You can prepare and eduate yourself extremely well, but the mind game of "when will labor start on it's own" and "how long is too long to wait" can sometimes be the hardest battle to fight. What is known:
"is that the most important trigger is a surge of hormones released by the fetus. This hormone surge, which prepares the lungs and digestive system for life outside the womb, signals the fetus's readiness for birth. In response to these signals, hormone receptors in the woman's uterus turn on and the muscles in her uterus change to allow her cervix, at the lower end of her uterus, to open. In short, when a woman goes into labor on her own, this is a powerful signal that her baby is ready to be born and that her body is ready for labor" (Childbirth Connection.org).
The bottom line: those last moments of hormone release and development your baby performs to be born are vitally important. Try not to short change your baby's birth experience and developmental process for reasons of conviennce or bad, fear-based care provider information.

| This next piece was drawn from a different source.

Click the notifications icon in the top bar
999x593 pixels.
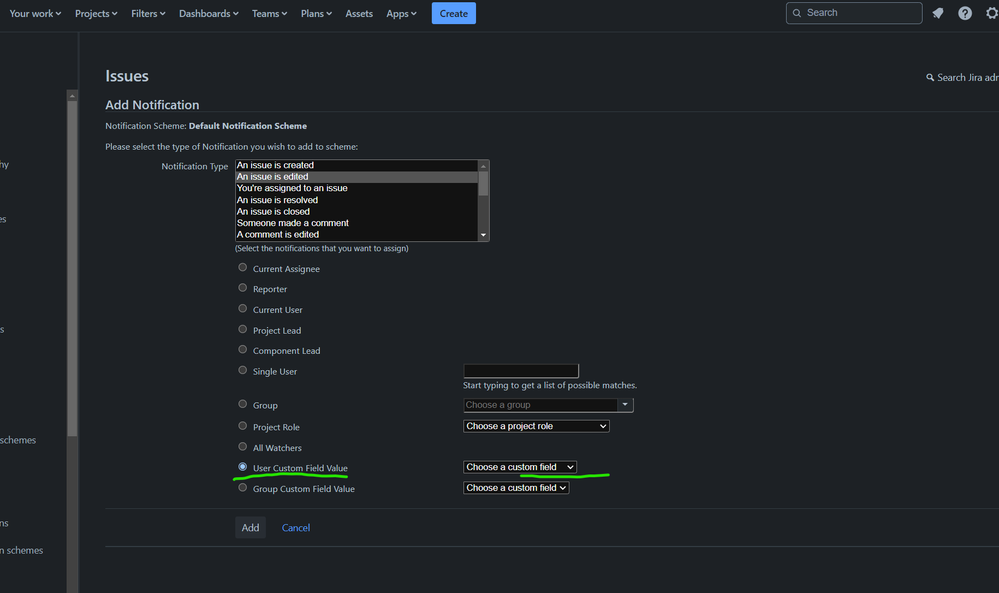pos(937,13)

Have confidence in your body's ability to birth. Period. Put yourself in the protective bubble of what the research and information clearly says: when left alone, your body will grow and birth the baby normally. Don't listen to family birth stories or friend's cautionary tales. Their experiences, while they may be valid and at times, difficult, are not evidence-based. Either the family started off with interventive care and therefore continued down the path of increased risks for mom and baby or their birth was an expection to the normal birth process (6 - 8% of pregnancies qualify as high risk) and a situation where technology was used properly and saved lives. These are exceptions and areas where technology helped and could have even saved a life. Your body is your story. As of yet, you may not know the ending. Choose to believe in your body's ability to birth. Walk down the journey of waiting for labor to start on it's own. Use gift of technology as a tool but arm yourself with the knowledge to know what warrants a medical need for induction and distinguish what may be a care provider scare tactic.
I would love to see care providers here in Fort Wayne change their Mode of Operation from asking women to prove that she can have a baby to believing women need to PROVE THEY CAN'T HAVE A BABY. Fort Wayne families would then see the induction rates go down, need for neonatal ressucitation at birth go down, NICU stays go down and unnecesarean rates significantly drop.